--- start LISTED RECORDS ---
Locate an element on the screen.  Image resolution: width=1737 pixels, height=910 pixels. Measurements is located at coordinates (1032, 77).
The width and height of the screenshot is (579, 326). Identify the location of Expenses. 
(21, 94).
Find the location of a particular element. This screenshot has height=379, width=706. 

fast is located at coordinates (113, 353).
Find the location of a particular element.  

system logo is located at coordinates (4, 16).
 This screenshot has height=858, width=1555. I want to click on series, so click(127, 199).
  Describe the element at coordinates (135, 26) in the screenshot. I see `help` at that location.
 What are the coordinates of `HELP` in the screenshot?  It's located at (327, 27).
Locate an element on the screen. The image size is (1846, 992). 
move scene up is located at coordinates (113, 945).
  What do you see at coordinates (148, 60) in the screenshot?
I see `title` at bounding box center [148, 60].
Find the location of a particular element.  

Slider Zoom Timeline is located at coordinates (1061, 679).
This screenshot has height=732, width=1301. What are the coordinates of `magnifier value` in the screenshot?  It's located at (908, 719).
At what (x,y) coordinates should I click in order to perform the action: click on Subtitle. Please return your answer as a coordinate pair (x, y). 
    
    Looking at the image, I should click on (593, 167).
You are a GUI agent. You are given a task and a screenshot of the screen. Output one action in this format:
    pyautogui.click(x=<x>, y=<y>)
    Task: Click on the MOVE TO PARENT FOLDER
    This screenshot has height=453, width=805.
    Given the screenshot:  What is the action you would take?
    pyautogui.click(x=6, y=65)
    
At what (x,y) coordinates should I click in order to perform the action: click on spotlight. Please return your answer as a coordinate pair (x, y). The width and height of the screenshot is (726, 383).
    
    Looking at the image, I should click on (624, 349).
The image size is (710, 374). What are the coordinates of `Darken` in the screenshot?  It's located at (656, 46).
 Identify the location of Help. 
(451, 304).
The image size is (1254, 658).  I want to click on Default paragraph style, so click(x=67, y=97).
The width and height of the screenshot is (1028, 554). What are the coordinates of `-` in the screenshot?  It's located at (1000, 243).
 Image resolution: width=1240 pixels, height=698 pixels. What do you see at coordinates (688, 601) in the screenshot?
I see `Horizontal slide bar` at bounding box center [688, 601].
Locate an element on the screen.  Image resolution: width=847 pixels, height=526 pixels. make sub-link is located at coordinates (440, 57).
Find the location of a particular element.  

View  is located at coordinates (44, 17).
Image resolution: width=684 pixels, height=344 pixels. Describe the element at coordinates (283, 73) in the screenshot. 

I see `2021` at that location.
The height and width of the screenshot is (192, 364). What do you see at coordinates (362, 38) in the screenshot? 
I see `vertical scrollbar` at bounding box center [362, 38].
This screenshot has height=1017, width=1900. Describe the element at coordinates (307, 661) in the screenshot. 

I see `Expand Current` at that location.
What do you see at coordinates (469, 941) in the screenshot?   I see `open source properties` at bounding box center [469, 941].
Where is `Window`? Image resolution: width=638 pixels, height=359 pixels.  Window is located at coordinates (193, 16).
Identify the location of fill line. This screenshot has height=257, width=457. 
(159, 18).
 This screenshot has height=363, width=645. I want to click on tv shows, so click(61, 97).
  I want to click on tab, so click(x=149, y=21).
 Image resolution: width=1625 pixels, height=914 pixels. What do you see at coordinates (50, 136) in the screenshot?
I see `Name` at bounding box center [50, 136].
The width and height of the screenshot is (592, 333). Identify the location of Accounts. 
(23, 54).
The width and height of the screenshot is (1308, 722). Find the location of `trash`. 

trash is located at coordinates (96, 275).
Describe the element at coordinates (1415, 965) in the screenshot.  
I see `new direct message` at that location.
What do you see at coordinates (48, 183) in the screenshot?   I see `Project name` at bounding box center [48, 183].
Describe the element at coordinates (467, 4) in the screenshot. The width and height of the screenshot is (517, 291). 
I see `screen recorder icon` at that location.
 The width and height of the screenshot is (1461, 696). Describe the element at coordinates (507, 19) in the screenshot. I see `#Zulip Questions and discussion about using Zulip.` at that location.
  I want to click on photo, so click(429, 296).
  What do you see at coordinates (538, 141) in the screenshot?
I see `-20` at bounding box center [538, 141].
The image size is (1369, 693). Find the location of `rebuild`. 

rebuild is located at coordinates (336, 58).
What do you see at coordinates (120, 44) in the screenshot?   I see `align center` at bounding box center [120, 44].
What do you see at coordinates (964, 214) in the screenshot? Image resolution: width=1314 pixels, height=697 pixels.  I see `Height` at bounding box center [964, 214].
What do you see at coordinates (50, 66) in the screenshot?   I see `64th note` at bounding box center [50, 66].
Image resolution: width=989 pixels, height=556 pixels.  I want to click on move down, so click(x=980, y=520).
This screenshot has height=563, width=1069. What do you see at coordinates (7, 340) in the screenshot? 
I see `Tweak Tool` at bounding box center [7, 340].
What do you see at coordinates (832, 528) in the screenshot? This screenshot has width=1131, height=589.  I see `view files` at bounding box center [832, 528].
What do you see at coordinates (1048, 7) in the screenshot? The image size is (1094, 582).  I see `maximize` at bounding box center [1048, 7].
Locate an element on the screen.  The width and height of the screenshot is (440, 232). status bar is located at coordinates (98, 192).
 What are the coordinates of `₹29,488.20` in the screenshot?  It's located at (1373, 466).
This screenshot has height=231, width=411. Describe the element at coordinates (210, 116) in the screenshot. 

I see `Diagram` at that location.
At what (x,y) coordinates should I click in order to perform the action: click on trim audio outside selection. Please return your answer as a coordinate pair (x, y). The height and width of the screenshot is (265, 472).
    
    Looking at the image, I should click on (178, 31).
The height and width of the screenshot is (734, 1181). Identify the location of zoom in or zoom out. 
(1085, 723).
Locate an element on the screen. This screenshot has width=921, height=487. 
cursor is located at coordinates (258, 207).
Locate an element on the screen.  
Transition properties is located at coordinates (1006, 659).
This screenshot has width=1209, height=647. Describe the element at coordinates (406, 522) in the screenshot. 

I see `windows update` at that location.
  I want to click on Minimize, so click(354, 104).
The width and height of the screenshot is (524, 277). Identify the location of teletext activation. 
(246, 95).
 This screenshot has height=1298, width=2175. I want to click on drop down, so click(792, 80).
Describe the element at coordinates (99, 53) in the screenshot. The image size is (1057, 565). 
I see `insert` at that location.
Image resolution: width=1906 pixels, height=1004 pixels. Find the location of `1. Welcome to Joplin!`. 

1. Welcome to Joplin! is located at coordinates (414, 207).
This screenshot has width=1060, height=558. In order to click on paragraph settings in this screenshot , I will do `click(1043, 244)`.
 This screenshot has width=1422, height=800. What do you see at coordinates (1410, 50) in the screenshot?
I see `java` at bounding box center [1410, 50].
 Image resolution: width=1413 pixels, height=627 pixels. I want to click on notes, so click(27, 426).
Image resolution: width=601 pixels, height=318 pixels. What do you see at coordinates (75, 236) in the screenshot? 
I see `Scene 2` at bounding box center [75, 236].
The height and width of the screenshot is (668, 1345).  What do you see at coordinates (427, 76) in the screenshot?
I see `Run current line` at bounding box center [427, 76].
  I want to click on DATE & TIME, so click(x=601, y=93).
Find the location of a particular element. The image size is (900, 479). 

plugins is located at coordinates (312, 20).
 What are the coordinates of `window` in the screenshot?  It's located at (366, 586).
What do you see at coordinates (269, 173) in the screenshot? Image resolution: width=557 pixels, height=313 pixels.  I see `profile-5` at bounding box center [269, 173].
--- end LISTED RECORDS ---
Put every line of the rows above into a Markdown table, skipping blank lines. Use two columns: Number for each line's position in order, and Row line for the line itself.

| Number | Row line |
|---|---|
| 1 | Locate an element on the screen.  Image resolution: width=1737 pixels, height=910 pixels. Measurements is located at coordinates (1032, 77). |
| 2 | The width and height of the screenshot is (579, 326). Identify the location of Expenses.  |
| 3 | (21, 94). |
| 4 | Find the location of a particular element. This screenshot has height=379, width=706.  |
| 5 | fast is located at coordinates (113, 353). |
| 6 | Find the location of a particular element.   |
| 7 | system logo is located at coordinates (4, 16). |
| 8 |  This screenshot has height=858, width=1555. I want to click on series, so click(127, 199). |
| 9 |   Describe the element at coordinates (135, 26) in the screenshot. I see `help` at that location. |
| 10 |  What are the coordinates of `HELP` in the screenshot?  It's located at (327, 27). |
| 11 | Locate an element on the screen. The image size is (1846, 992).  |
| 12 | move scene up is located at coordinates (113, 945). |
| 13 |   What do you see at coordinates (148, 60) in the screenshot? |
| 14 | I see `title` at bounding box center [148, 60]. |
| 15 | Find the location of a particular element.   |
| 16 | Slider Zoom Timeline is located at coordinates (1061, 679). |
| 17 | This screenshot has height=732, width=1301. What are the coordinates of `magnifier value` in the screenshot?  It's located at (908, 719). |
| 18 | At what (x,y) coordinates should I click in order to perform the action: click on Subtitle. Please return your answer as a coordinate pair (x, y).  |
| 19 |     Looking at the image, I should click on (593, 167). |
| 20 | You are a GUI agent. You are given a task and a screenshot of the screen. Output one action in this format: |
| 21 |     pyautogui.click(x=<x>, y=<y>) |
| 22 |     Task: Click on the MOVE TO PARENT FOLDER |
| 23 |     This screenshot has height=453, width=805. |
| 24 |     Given the screenshot:  What is the action you would take? |
| 25 |     pyautogui.click(x=6, y=65) |
| 26 | At what (x,y) coordinates should I click in order to perform the action: click on spotlight. Please return your answer as a coordinate pair (x, y). The width and height of the screenshot is (726, 383). |
| 27 |     Looking at the image, I should click on (624, 349). |
| 28 | The image size is (710, 374). What are the coordinates of `Darken` in the screenshot?  It's located at (656, 46). |
| 29 |  Identify the location of Help.  |
| 30 | (451, 304). |
| 31 | The image size is (1254, 658).  I want to click on Default paragraph style, so click(x=67, y=97). |
| 32 | The width and height of the screenshot is (1028, 554). What are the coordinates of `-` in the screenshot?  It's located at (1000, 243). |
| 33 |  Image resolution: width=1240 pixels, height=698 pixels. What do you see at coordinates (688, 601) in the screenshot? |
| 34 | I see `Horizontal slide bar` at bounding box center [688, 601]. |
| 35 | Locate an element on the screen.  Image resolution: width=847 pixels, height=526 pixels. make sub-link is located at coordinates (440, 57). |
| 36 | Find the location of a particular element.   |
| 37 | View  is located at coordinates (44, 17). |
| 38 | Image resolution: width=684 pixels, height=344 pixels. Describe the element at coordinates (283, 73) in the screenshot.  |
| 39 | I see `2021` at that location. |
| 40 | The height and width of the screenshot is (192, 364). What do you see at coordinates (362, 38) in the screenshot?  |
| 41 | I see `vertical scrollbar` at bounding box center [362, 38]. |
| 42 | This screenshot has height=1017, width=1900. Describe the element at coordinates (307, 661) in the screenshot.  |
| 43 | I see `Expand Current` at that location. |
| 44 | What do you see at coordinates (469, 941) in the screenshot?   I see `open source properties` at bounding box center [469, 941]. |
| 45 | Where is `Window`? Image resolution: width=638 pixels, height=359 pixels.  Window is located at coordinates (193, 16). |
| 46 | Identify the location of fill line. This screenshot has height=257, width=457.  |
| 47 | (159, 18). |
| 48 |  This screenshot has height=363, width=645. I want to click on tv shows, so click(61, 97). |
| 49 |   I want to click on tab, so click(x=149, y=21). |
| 50 |  Image resolution: width=1625 pixels, height=914 pixels. What do you see at coordinates (50, 136) in the screenshot? |
| 51 | I see `Name` at bounding box center [50, 136]. |
| 52 | The width and height of the screenshot is (592, 333). Identify the location of Accounts.  |
| 53 | (23, 54). |
| 54 | The width and height of the screenshot is (1308, 722). Find the location of `trash`.  |
| 55 | trash is located at coordinates (96, 275). |
| 56 | Describe the element at coordinates (1415, 965) in the screenshot.   |
| 57 | I see `new direct message` at that location. |
| 58 | What do you see at coordinates (48, 183) in the screenshot?   I see `Project name` at bounding box center [48, 183]. |
| 59 | Describe the element at coordinates (467, 4) in the screenshot. The width and height of the screenshot is (517, 291).  |
| 60 | I see `screen recorder icon` at that location. |
| 61 |  The width and height of the screenshot is (1461, 696). Describe the element at coordinates (507, 19) in the screenshot. I see `#Zulip Questions and discussion about using Zulip.` at that location. |
| 62 |   I want to click on photo, so click(429, 296). |
| 63 |   What do you see at coordinates (538, 141) in the screenshot? |
| 64 | I see `-20` at bounding box center [538, 141]. |
| 65 | The image size is (1369, 693). Find the location of `rebuild`.  |
| 66 | rebuild is located at coordinates (336, 58). |
| 67 | What do you see at coordinates (120, 44) in the screenshot?   I see `align center` at bounding box center [120, 44]. |
| 68 | What do you see at coordinates (964, 214) in the screenshot? Image resolution: width=1314 pixels, height=697 pixels.  I see `Height` at bounding box center [964, 214]. |
| 69 | What do you see at coordinates (50, 66) in the screenshot?   I see `64th note` at bounding box center [50, 66]. |
| 70 | Image resolution: width=989 pixels, height=556 pixels.  I want to click on move down, so click(x=980, y=520). |
| 71 | This screenshot has height=563, width=1069. What do you see at coordinates (7, 340) in the screenshot?  |
| 72 | I see `Tweak Tool` at bounding box center [7, 340]. |
| 73 | What do you see at coordinates (832, 528) in the screenshot? This screenshot has width=1131, height=589.  I see `view files` at bounding box center [832, 528]. |
| 74 | What do you see at coordinates (1048, 7) in the screenshot? The image size is (1094, 582).  I see `maximize` at bounding box center [1048, 7]. |
| 75 | Locate an element on the screen.  The width and height of the screenshot is (440, 232). status bar is located at coordinates (98, 192). |
| 76 |  What are the coordinates of `₹29,488.20` in the screenshot?  It's located at (1373, 466). |
| 77 | This screenshot has height=231, width=411. Describe the element at coordinates (210, 116) in the screenshot.  |
| 78 | I see `Diagram` at that location. |
| 79 | At what (x,y) coordinates should I click in order to perform the action: click on trim audio outside selection. Please return your answer as a coordinate pair (x, y). The height and width of the screenshot is (265, 472). |
| 80 |     Looking at the image, I should click on (178, 31). |
| 81 | The height and width of the screenshot is (734, 1181). Identify the location of zoom in or zoom out.  |
| 82 | (1085, 723). |
| 83 | Locate an element on the screen. This screenshot has width=921, height=487.  |
| 84 | cursor is located at coordinates (258, 207). |
| 85 | Locate an element on the screen.   |
| 86 | Transition properties is located at coordinates (1006, 659). |
| 87 | This screenshot has width=1209, height=647. Describe the element at coordinates (406, 522) in the screenshot.  |
| 88 | I see `windows update` at that location. |
| 89 |   I want to click on Minimize, so click(354, 104). |
| 90 | The width and height of the screenshot is (524, 277). Identify the location of teletext activation.  |
| 91 | (246, 95). |
| 92 |  This screenshot has height=1298, width=2175. I want to click on drop down, so click(792, 80). |
| 93 | Describe the element at coordinates (99, 53) in the screenshot. The image size is (1057, 565).  |
| 94 | I see `insert` at that location. |
| 95 | Image resolution: width=1906 pixels, height=1004 pixels. Find the location of `1. Welcome to Joplin!`.  |
| 96 | 1. Welcome to Joplin! is located at coordinates (414, 207). |
| 97 | This screenshot has width=1060, height=558. In order to click on paragraph settings in this screenshot , I will do `click(1043, 244)`. |
| 98 |  This screenshot has width=1422, height=800. What do you see at coordinates (1410, 50) in the screenshot? |
| 99 | I see `java` at bounding box center [1410, 50]. |
| 100 |  Image resolution: width=1413 pixels, height=627 pixels. I want to click on notes, so click(27, 426). |
| 101 | Image resolution: width=601 pixels, height=318 pixels. What do you see at coordinates (75, 236) in the screenshot?  |
| 102 | I see `Scene 2` at bounding box center [75, 236]. |
| 103 | The height and width of the screenshot is (668, 1345).  What do you see at coordinates (427, 76) in the screenshot? |
| 104 | I see `Run current line` at bounding box center [427, 76]. |
| 105 |   I want to click on DATE & TIME, so click(x=601, y=93). |
| 106 | Find the location of a particular element. The image size is (900, 479).  |
| 107 | plugins is located at coordinates (312, 20). |
| 108 |  What are the coordinates of `window` in the screenshot?  It's located at (366, 586). |
| 109 | What do you see at coordinates (269, 173) in the screenshot? Image resolution: width=557 pixels, height=313 pixels.  I see `profile-5` at bounding box center [269, 173]. |